- **PROMPT**:
Would you set down the lines running from the one that holds "Image resolution: width=1445" to the final line of the listing, both included, exactly and with no others?

___ INPUT MATERIAL

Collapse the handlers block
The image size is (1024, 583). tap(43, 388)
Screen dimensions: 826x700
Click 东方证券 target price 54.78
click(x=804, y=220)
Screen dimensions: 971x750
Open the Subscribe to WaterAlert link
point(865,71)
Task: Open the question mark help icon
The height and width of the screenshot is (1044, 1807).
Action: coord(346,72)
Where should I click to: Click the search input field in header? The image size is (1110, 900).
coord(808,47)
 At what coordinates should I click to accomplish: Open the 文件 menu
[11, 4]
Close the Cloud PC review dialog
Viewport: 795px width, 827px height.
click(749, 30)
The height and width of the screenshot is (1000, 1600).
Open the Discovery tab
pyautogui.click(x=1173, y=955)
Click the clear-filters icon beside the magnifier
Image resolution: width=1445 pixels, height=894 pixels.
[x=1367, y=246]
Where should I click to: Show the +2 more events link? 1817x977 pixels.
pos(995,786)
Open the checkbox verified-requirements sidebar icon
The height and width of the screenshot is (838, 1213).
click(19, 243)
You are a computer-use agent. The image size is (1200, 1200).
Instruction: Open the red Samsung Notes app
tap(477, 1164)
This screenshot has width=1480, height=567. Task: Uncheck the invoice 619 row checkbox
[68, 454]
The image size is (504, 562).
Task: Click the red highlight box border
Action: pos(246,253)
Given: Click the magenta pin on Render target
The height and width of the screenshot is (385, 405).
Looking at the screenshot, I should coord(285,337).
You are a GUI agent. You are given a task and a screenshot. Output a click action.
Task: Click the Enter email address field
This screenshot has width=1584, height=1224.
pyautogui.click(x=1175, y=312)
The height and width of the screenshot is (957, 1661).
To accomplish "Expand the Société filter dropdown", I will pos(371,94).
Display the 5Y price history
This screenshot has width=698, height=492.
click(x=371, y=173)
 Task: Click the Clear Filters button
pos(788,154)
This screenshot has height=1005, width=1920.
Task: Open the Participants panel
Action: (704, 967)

______

- **REPLY**:
Image resolution: width=1445 pixels, height=894 pixels.
[x=1367, y=246]
Where should I click to: Show the +2 more events link? 1817x977 pixels.
pos(995,786)
Open the checkbox verified-requirements sidebar icon
The height and width of the screenshot is (838, 1213).
click(19, 243)
You are a computer-use agent. The image size is (1200, 1200).
Instruction: Open the red Samsung Notes app
tap(477, 1164)
This screenshot has width=1480, height=567. Task: Uncheck the invoice 619 row checkbox
[68, 454]
The image size is (504, 562).
Task: Click the red highlight box border
Action: pos(246,253)
Given: Click the magenta pin on Render target
The height and width of the screenshot is (385, 405).
Looking at the screenshot, I should coord(285,337).
You are a GUI agent. You are given a task and a screenshot. Output a click action.
Task: Click the Enter email address field
This screenshot has width=1584, height=1224.
pyautogui.click(x=1175, y=312)
The height and width of the screenshot is (957, 1661).
To accomplish "Expand the Société filter dropdown", I will pos(371,94).
Display the 5Y price history
This screenshot has width=698, height=492.
click(x=371, y=173)
 Task: Click the Clear Filters button
pos(788,154)
This screenshot has height=1005, width=1920.
Task: Open the Participants panel
Action: (704, 967)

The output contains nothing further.